TASK TO COMPLETE: Reproduce exactly, and only, the lines below from the one containing "The height and" through the one containing "Open the Bill of Materials tool".
++++ RECORDED INFORMATION
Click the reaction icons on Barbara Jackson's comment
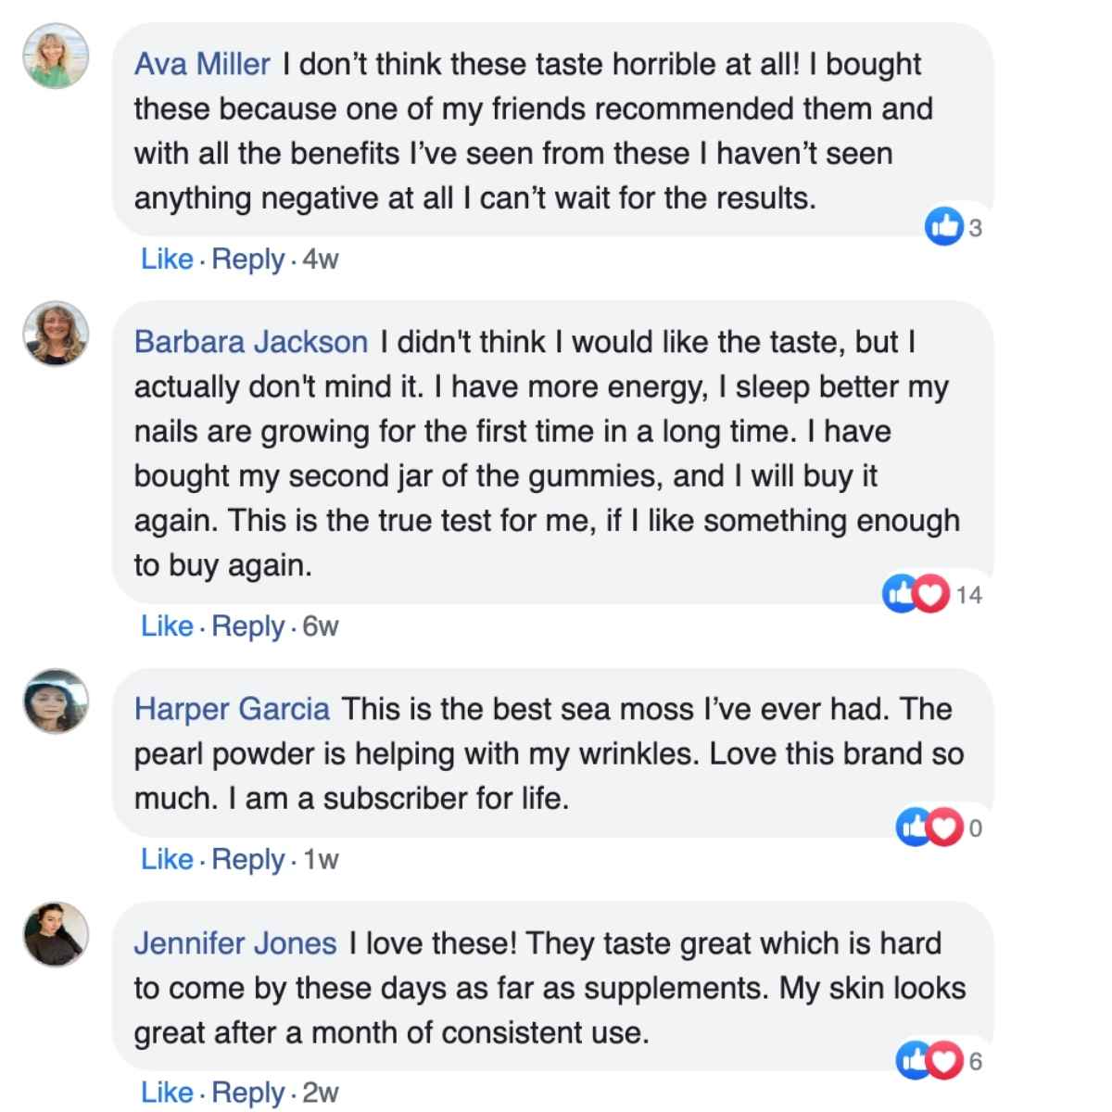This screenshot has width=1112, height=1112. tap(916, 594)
++++++++
++++ RECORDED INFORMATION
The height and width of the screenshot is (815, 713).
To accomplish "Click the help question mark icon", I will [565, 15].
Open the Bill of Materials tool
++++++++
EXERCISE ANSWER:
The height and width of the screenshot is (815, 713).
To accomplish "Click the help question mark icon", I will [565, 15].
Open the Bill of Materials tool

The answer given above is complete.